Spark Streaming¶
The Spark Streaming library takes a stream of data and breaks it up into micro-batches that are then processed, giving the illusion of a continually updated stream of results.
Resources¶
Streaming using sockets¶
We will first illustrate the idea of streaming data over TCP/IP with the
Python standard library socket
module. The consumer and producer
should be run in separate terminals
Terminal 1
python consumer.py localhost 10000
Terminal 2
python producer.py localhost 10000
Consumer keeps a running word count¶
%%file consumer.py
import sys
import socket
from collections import Counter
HOST = sys.argv[1]
PORT = int(sys.argv[2])
s = socket.socket()
s.bind((HOST, PORT))
s.listen(4)
connection, address = s.accept()
c = Counter()
while True:
line = connection.recv(64)
words = line.split()
if words:
c.update(words)
print(c.most_common(5))
Overwriting consumer.py
Producer sends data to server for processing¶
%%file client.py
import socket
import time
import sys
HOST = sys.argv[1]
PORT = int(sys.argv[2])
s = socket.socket()
s.connect((HOST, PORT))
while True:
for line in open('data/Ulysses.txt'):
s.sendall(str.encode(line))
time.sleep(1)
Overwriting client.py
Using Spark Streaming¶
Now we’ll replace the consumer with a Spark application. This will work with micro-batches lasting 2 seconds.
from pyspark import SparkContext
sc = SparkContext('local[*]')
lines = sc.textFile('data/Ulysses.txt')
counts = (lines.flatMap(lambda line: line.split())
.map(lambda word: (word, 1))
.reduceByKey(lambda x,y: x+ y))
counts.takeOrdered(5, key=lambda x: -x[1])
[('the', 13600), ('of', 8127), ('and', 6542), ('a', 5842), ('to', 4787)]
Monitor a directory for new or renamed files¶
%%file file_consumer.py
import sys
from pyspark import SparkContext
from pyspark.streaming import StreamingContext
sc = SparkContext('local[*]')
sc.setLogLevel("WARN")
ssc = StreamingContext(sc, 2)
lines = ssc.textFileStream(sys.argv[1])
counts = (lines.flatMap(lambda line: line.split())
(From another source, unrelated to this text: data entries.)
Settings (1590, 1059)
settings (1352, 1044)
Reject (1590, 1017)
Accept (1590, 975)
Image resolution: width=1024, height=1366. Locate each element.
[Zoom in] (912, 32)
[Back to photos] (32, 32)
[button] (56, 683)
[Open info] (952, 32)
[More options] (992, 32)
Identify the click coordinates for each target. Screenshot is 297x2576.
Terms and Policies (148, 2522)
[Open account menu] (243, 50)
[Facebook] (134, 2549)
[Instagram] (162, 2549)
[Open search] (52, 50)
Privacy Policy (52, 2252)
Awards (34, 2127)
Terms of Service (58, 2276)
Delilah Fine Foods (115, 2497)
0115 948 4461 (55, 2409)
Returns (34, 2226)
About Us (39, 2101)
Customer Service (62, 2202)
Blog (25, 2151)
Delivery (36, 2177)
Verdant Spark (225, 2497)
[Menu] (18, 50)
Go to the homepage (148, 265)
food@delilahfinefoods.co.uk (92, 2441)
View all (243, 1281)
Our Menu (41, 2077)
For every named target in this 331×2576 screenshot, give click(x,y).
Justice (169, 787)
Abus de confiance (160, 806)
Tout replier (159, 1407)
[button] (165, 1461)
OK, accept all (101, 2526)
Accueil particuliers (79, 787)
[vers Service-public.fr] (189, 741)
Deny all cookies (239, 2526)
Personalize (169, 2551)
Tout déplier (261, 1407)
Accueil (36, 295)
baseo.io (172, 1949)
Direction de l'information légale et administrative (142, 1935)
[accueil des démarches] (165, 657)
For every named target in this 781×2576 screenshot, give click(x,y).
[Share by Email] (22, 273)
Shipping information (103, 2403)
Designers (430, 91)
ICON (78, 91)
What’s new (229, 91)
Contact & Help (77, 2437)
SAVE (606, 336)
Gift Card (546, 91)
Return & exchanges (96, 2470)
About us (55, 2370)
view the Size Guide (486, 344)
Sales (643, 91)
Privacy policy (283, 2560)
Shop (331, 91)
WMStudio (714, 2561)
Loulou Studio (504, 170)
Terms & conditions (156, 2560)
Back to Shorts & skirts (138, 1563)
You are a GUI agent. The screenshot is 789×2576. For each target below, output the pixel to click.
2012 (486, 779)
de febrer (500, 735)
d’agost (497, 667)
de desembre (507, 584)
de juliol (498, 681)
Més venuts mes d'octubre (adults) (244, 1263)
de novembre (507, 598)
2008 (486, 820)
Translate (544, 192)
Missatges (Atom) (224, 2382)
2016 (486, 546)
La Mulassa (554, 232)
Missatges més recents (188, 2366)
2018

.map(lambda word: (word, 1))
.reduceByKey(lambda x,y: x+ y))
counts.pprint()
ssc.start()
ssc.awaitTermination()
Writing file_consumer.py
Usage¶
Run in terminal
~/anaconda3/share/spark-1.6.0/bin/spark-submit file_consumer.py <folder>
When you copy, move or save a file to <folder>
, the word counts for
that file will be updated ..
Monitor a TCP/IP socket¶
%%file socket_consumer.py
import sys
from pyspark import SparkContext
from pyspark.streaming import StreamingContext
sc = SparkContext('local[*]')
sc.setLogLevel("WARN")
ssc = StreamingContext(sc, 2)
lines = ssc.socketTextStream(sys.argv[1], int(sys.argv[2]))
counts = (lines.flatMap(lambda line: line.split())
.map(lambda word: (word, 1))
.reduceByKey(lambda x,y: x+ y))
counts.pprint()
ssc.start()
ssc.awaitTermination()
Overwriting socket_consumer.py
Usage¶
Run in terminal
~/anaconda3/share/spark-1.6.0/bin/spark-submit socket_consumer.py localhost 10000
In a different terminal
nc -lk 10000
Any text pasted in the nc
terminal will have its words counted.
Keeping state¶
%%file stateful_socket_consumer.py
import sys
from pyspark import SparkContext
from pyspark.streaming import StreamingContext
def updateFunc(new, last):
if last is None:
last = 0
return sum(new) + last
sc = SparkContext('local[*]')
sc.setLogLevel("WARN")
ssc = StreamingContext(sc, 2)
ssc.checkpoint("checkpoint")
lines = ssc.socketTextStream(sys.argv[1], int(sys.argv[2]))
counts = (lines.flatMap(lambda line: line.split())
.map(lambda word: (word, 1))
.updateStateByKey(updateFunc)
.transform(lambda x: x.sortByKey()))
counts.pprint()
ssc.start()
ssc.awaitTermination()
Overwriting stateful_socket_consumer.py
Usage¶
Same as above, but the Spark program will now maintain an updated running count.